Все это нечто принципиально новое в истории России. Но из того, что чего-то не было, не следует, что этого не будет и не может быть никогда. Очередной исторический парадокс в том, что принципиально новым для нашей родины оказался консерватизм. Но консерватизм либеральный, имеющий приставку «нео-», то есть действительно новый, обновленный. Именно так – не прекраснодушный либерализм и не мрачный консерватизм, а вполне прагматичный взгляд на себя и на страну.
Мне представляется более всего актуальным германский опыт прошлого века - опыт Аденауэра и Эрхарда. Он свидетельствует о том, что базовые принципы демократии не есть нечто абстрактное. Они являются действенным инструментом развития общества и нации.

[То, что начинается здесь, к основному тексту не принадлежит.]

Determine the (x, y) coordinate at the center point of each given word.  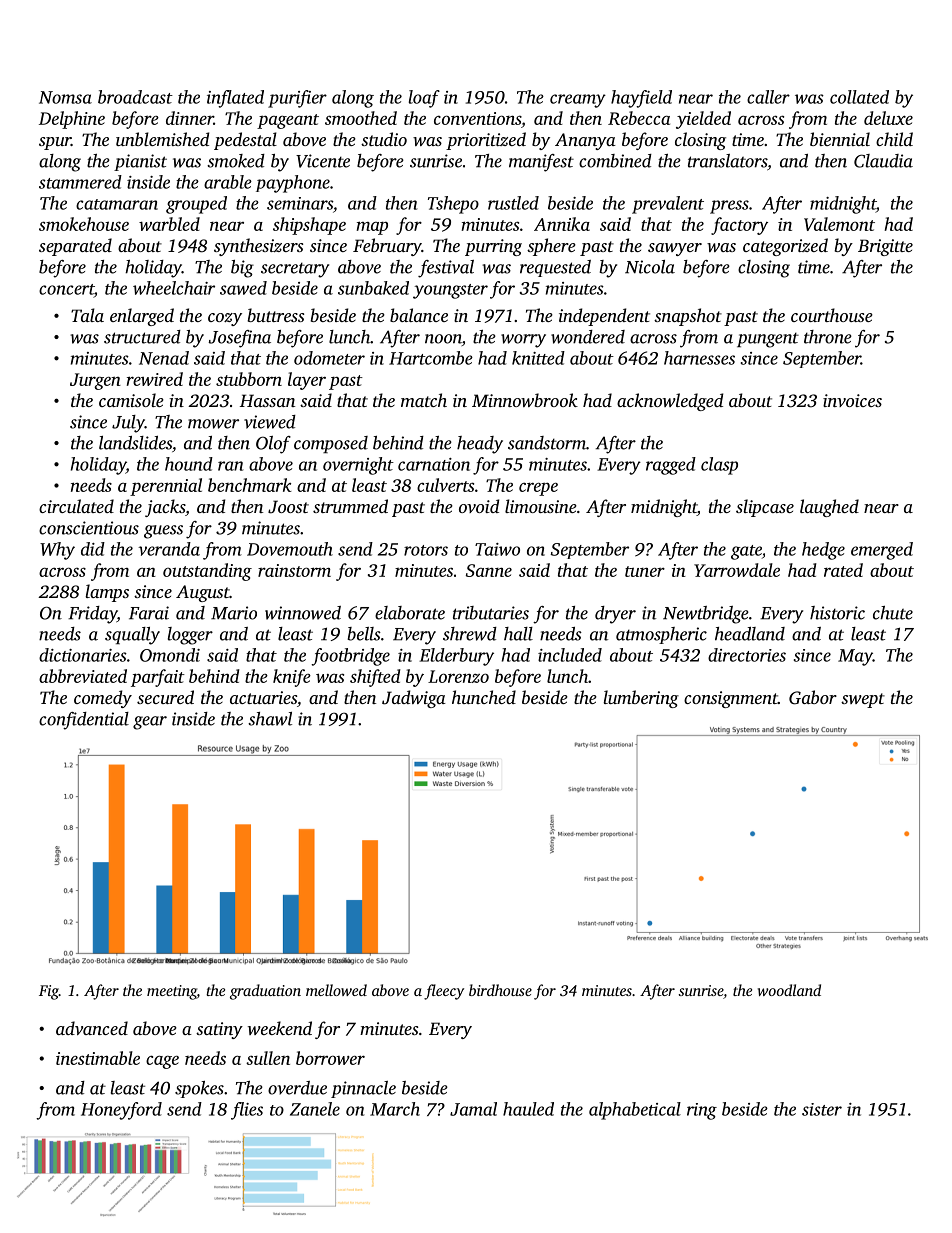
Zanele (315, 1109)
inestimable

Последнее – принципиально важно. Когда сейчас заходит речь о консерватизме, он толкуется как некая противоположность либерализму, то есть отрицается неоконсервативный синтез, имевший место в восьмидесятые годы прошлого века, а права человека совершенно по-советски противопоставляются его обязанностям. (В этом отношении наиболее показательна статья одного из авторов «манифеста четырех» Александра Привалова, опубликованная в первом номере еженедельника «Эксперт» за этот год). Между тем главная обязанность человека и гражданина – это последовательное осуществление своих прав, что и является единственным путем национального роста – экономического, социального и духовного. Попытки же представить права и свободы человека в качестве некой помехи национального развития – несостоятельны. За ними стоит стремление предотвратить любую социальную изменчивость в стране, заменить свободное развитие военно-бюрократическим застоем.